Producer George Pal is often credited with launching the 1950s science fiction boom with such early successes as Destination Moon (1950), When Worlds Collide (1951), and The War of the Worlds.  Pal’s movies typically benefited from more upscale production values than most 1950s sci fi fare, with a good deal of his budgets going into what were then remarkable special effects giving his movies – still small by major studio standards – a grand-scale feel.

One of Pal’s favorite directors was Byron Haskin.  A one-time newsreel cameraman, cinematographer, and special effects technician, Haskin brought a sense of visual style missing in so much 1950s sci fi to Pal’s fantasies.  Looking at The War of the Worlds, one is struck by Haskin’s carefully orchestrated visual plan; gliding, extended, scene-setting crane shots, contrasting with sharp, static diagonals and increasingly frantic, fragmenting cutting in his action sequences.

Haskin’s films for Pal were well above the 1950s sci fi norm thanks to Pal’s ambition to position his projects as serious, major efforts.  Most sci fi directors of the time, however, plied their trade at an unmistakably B level (or lower).  Of those who regularly worked in the genre, only one seemed able to routinely and sure-footedly walk the line between creative cinema and commercial necessity:  Jack Arnold.

Arnold directed a series of modestly-budgeted sci fi films for Universal throughout the mid-1950s, stretching the genre as far as imagination and his limited budgets allowed.  He successfully added the first new creature to the Universal horror ranks in over two decades with his three pictures featuring the Creature from the Black Lagoon, and his movies set in the California desert are respected by genre aficionados for his ability to exploit the barren terrain’s sense of isolation and threat.

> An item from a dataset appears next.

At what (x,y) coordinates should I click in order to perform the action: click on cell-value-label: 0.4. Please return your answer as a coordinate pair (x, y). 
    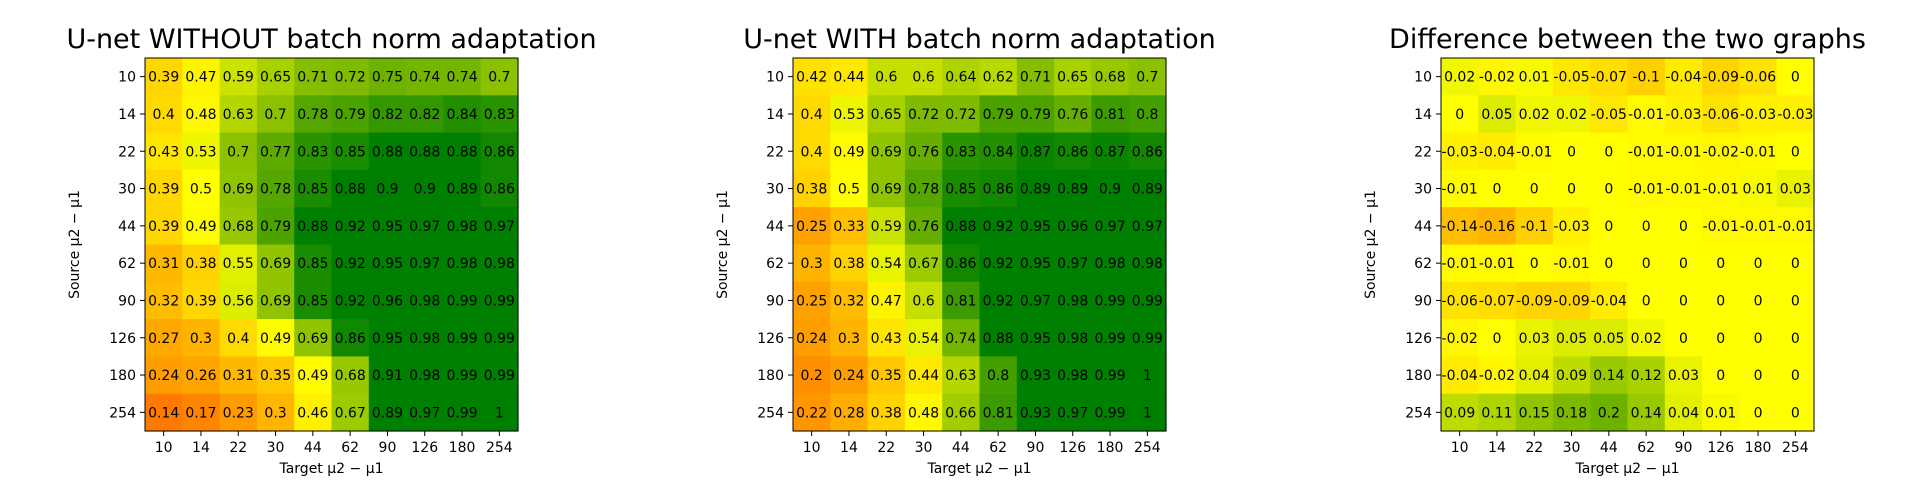
    Looking at the image, I should click on (238, 339).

Best of the desert series, It Came from Outer Space (1953), shows Arnold’s skill at creating a sense of foreboding without resorting to budget-busting effects or gimmickry.  The story of a crash-landed alien vessel whose inhabitants take human form in a benign but misinterpreted effort to repair their ship and be on their way, Arnold wisely avoids showing the aliens as much as possible.  Instead, their presence is depicted through subtle giveaways in their human guises:  a woman unfazed by a chill desert wind, a man staring unblinkingly into the blinding sun.

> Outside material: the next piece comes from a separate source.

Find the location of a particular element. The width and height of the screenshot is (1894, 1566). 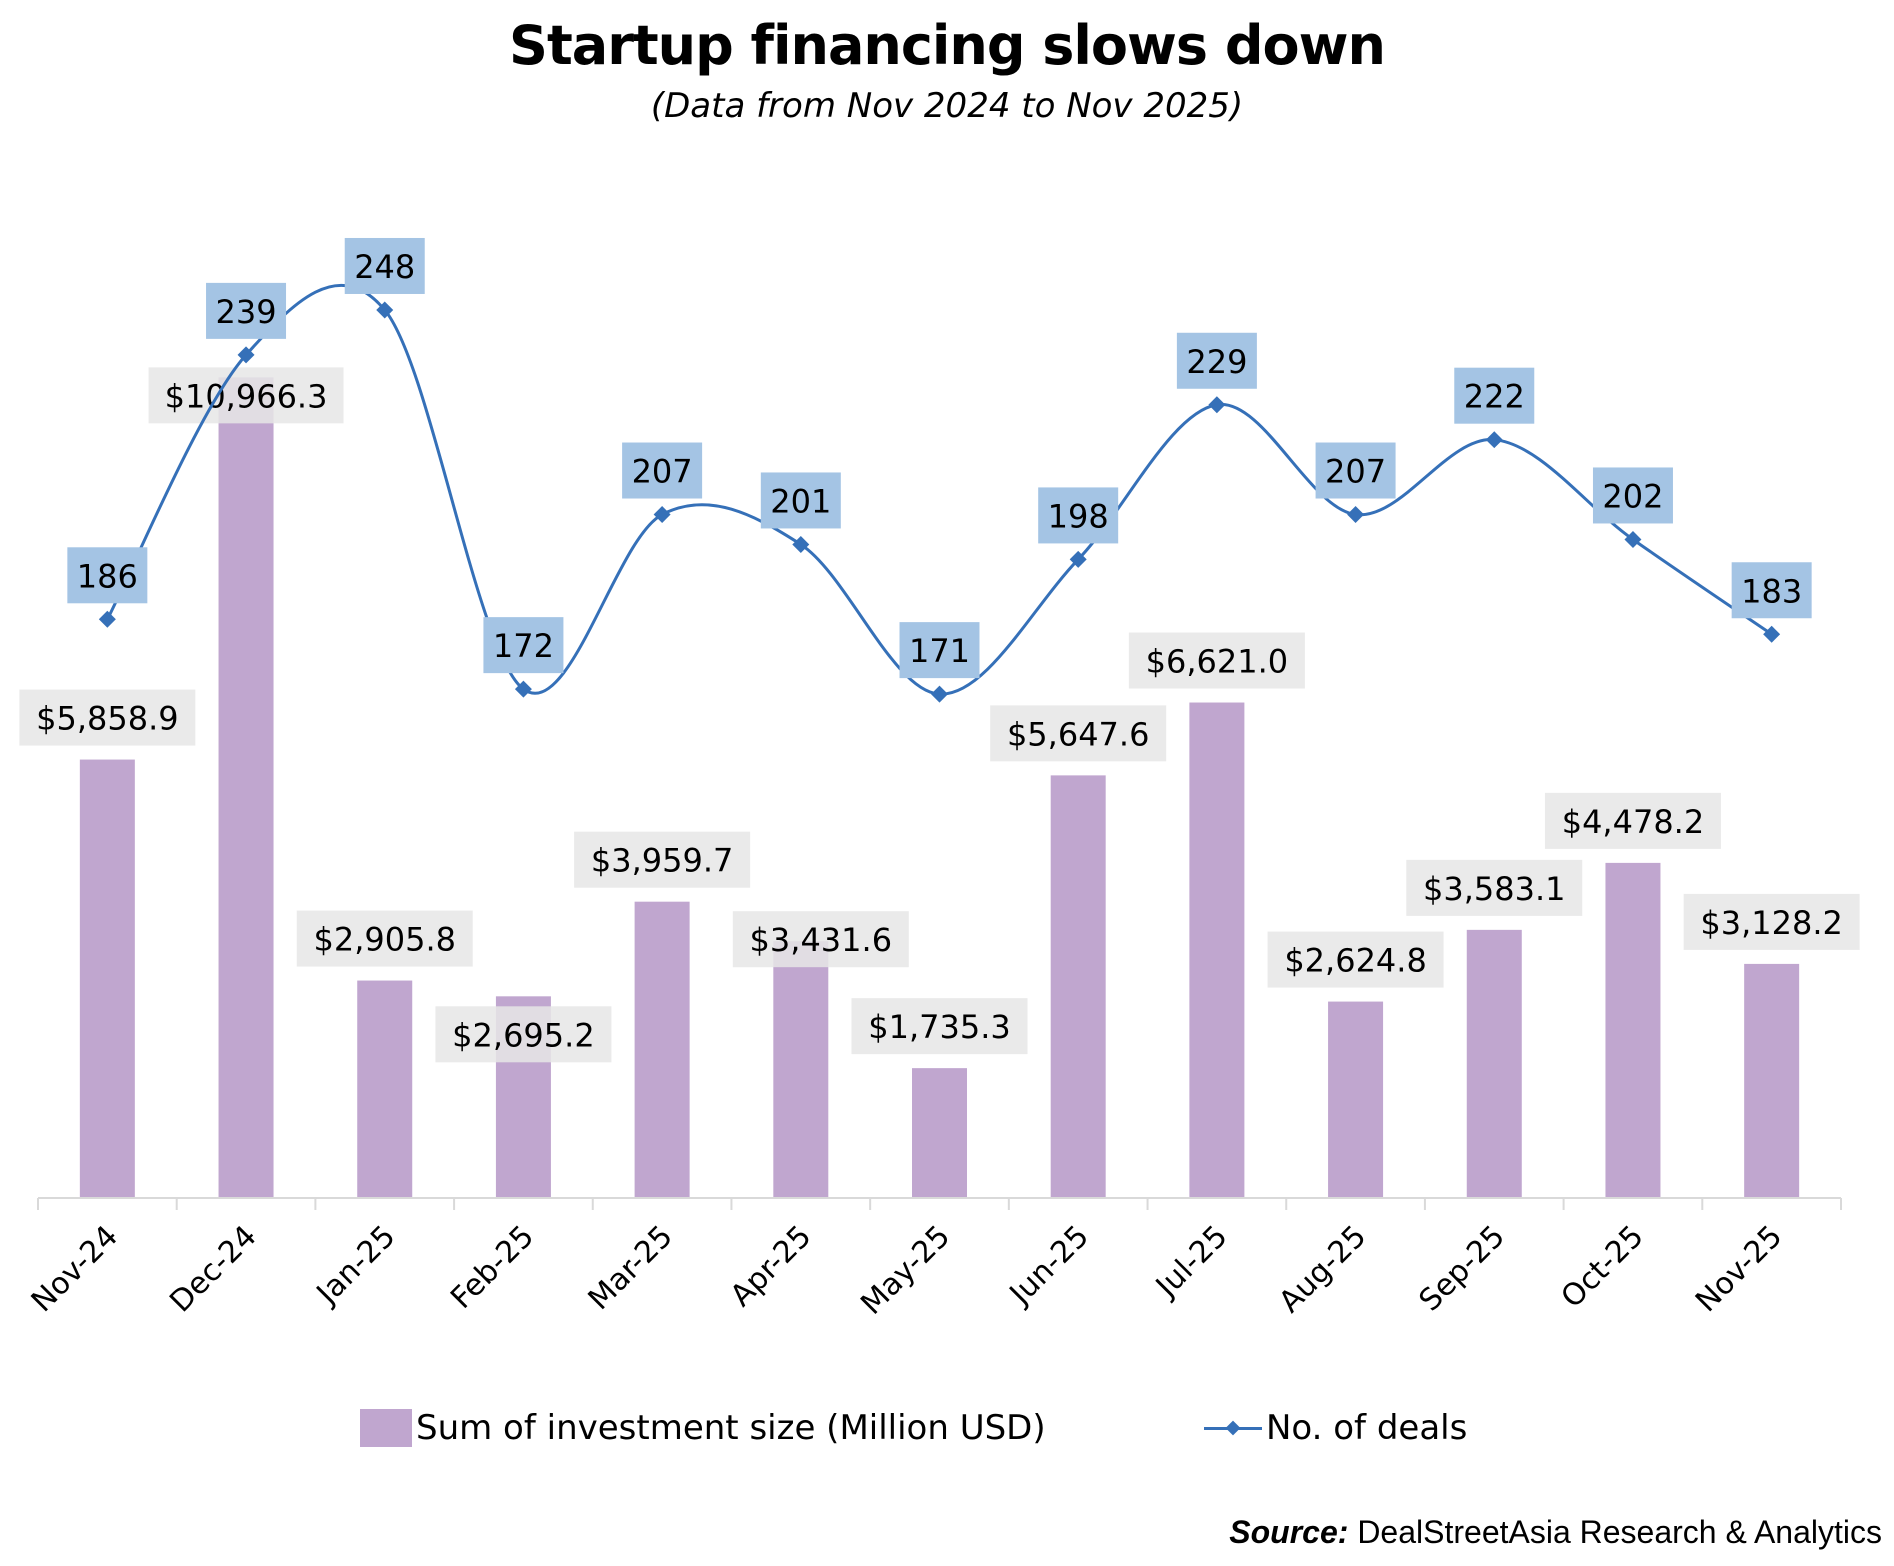

bar-value-label: $6,621.0 is located at coordinates (1216, 660).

Arnold’s acknowledged masterwork is the self-described The Incredible Shrinking Man (1957).  What could have been a simple gimmick movie gradually becomes an essay on the value of every individual’s existence.  The movie is, for the time, surprisingly downbeat:  there is no cure, no rescue for the protagonist (Grant Williams).  The story moves from visceral excitement – a doll-sized Williams stalked by a housecat – to a grim, brutal battle for survival between a still-smaller Williams and a spider in the shadowy basement of his abandoned house.  On the verge of turning completely dour as Williams helplessly shrinks to the microscopic, Richard Matheson’s script (adapted from his own novel), instead, takes a turn for the inspirational.  Looking up at the star-filled night sky, size, Williams muses, has nothing to do with worth:  “So close – the infinitesimal and the infinite.” As Arnold’s camera pulls up and away from the dwindling Williams, and Elliot Lawrence’s score swells as images of mammoth galaxies float by, Williams realizes no life – however small — is meaningless, and his last voiceover lines are a defiant:  “To God, there is no zero.  I still exist!”

True, these were the exceptions rather than the norm.  Most of the sci fi and fantasy that played across 1950s movie screens was nothing more than cheaply-produced, forgettable matinee fodder; movies with no more ambition than to divert the young folk on a weekend afternoon.  But, on occasion, a sharp director, an ambitious producer, a keen writer was able to turn a little into a lot…in contrast to the situation today, when so many with so much manage to accomplish so little.